**TASK DETAILS**
Please answer these from the guide on normalizing CRM contact data:
(a) Which phone number format does it call the gold standard?
(b) What target format does it give for names?
(c) Which library does it suggest for heavy-duty phone normalization?

**EXCERPTED TEXT**
____________

Data Engineering7 min read18 April 2026

Data Normalization for CRM Contacts: Fixing the Mess Before It Gets Worse

A practical guide to normalizing contact data in your CRM — phone numbers, names, emails, addresses — and the tools that make it automatic.

H

Haroon Mohamed

AI Automation & Lead Generation

Why data normalization matters

Contact data in CRMs gets inconsistent fast. Different forms, different reps, different lead sources, different imports — each creates its own formatting conventions.

The damage:

  • Duplicates that don't look like duplicates (+1 555 123 4567 vs. 555-123-4567)
  • Broken SMS sends (phone numbers in wrong format for Twilio)
  • Failed email campaigns (uppercase emails rejected by some ESPs)
  • Unusable reports (50 variations of "New York" making analysis impossible)

Normalization fixes all of this. Here's how.


Phone number normalization

The gold standard: E.164 format (+1XXXXXXXXXX for US, +44XXXXXXXXXX for UK, etc.)

Why E.164: it's the international standard, required by Twilio, supported by every modern telephony system.

Common incoming formats:

  • (555) 123-4567
  • 555-123-4567
  • 555.123.4567
  • 5551234567
  • 1-555-123-4567
  • +1 555 123 4567

All should normalize to +15551234567.

Implementation options

GoHighLevel: Native phone format is E.164. Use the "Phone" field type, not a generic text field. Validate on form submission.

Make.com:

{{replace(replace(replace(replace(phone; "("; ""); ")"; ""); "-"; ""); " "; "")}}

Then prepend country code if missing.

n8n (Code node, JavaScript):

const digitsOnly = phone.replace(/\D/g, '');
const withCountryCode = digitsOnly.length === 10 ? '+1' + digitsOnly : '+' + digitsOnly;

Libraries: For heavy-duty normalization, use libphonenumber-js (validates and formats based on country).


Name normalization

Common problems:

  • All uppercase ("JOHN SMITH")
  • All lowercase ("john smith")
  • Extra spaces ("John Smith")
  • Leading/trailing spaces (" John Smith ")
  • Unicode weirdness ("Müller" → "M?ller" if encoding fails)

Target format: Title Case, trimmed, single spaces.

Implementation

Make.com:

{{capitalize(lower(trim(firstName)))}}

(Capitalize only capitalizes the first letter. For full title case, use a custom function.)

Proper title case (JavaScript):

name.trim()
    .replace(/\s+/g, ' ')
    .toLowerCase()
    .replace(/\b\w/g, c => c.toUpperCase());

Gotcha: names with particles (van der, de la, O'Brien). Simple title case breaks these. For most B2B/B2C, it's good enough. For sensitive international contexts, use a name parser library.

____________

**MATERIAL PROVIDED**
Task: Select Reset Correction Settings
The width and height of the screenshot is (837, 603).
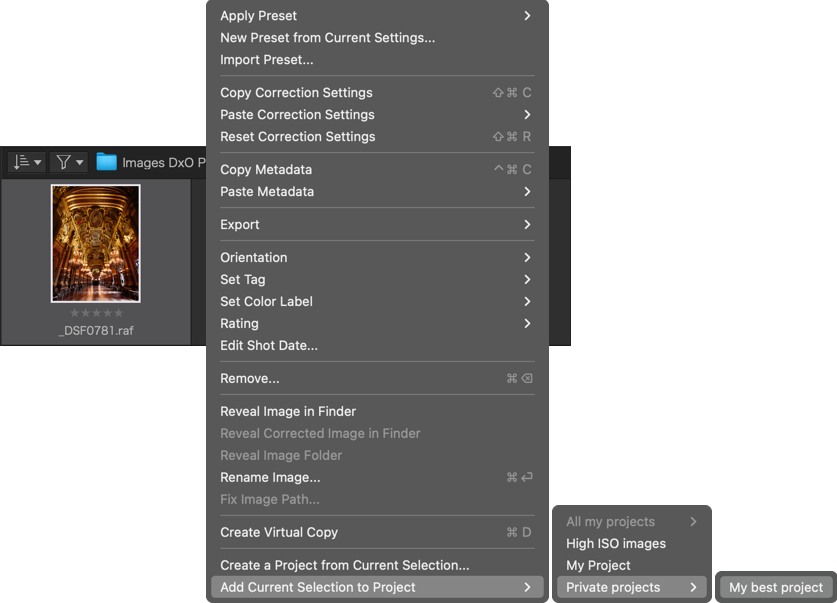Action: coord(377,137)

____________

**OUTPUT OF THE EXERCISE**
(a) E.164
(b) Title Case, trimmed, single spaces
(c) libphonenumber-js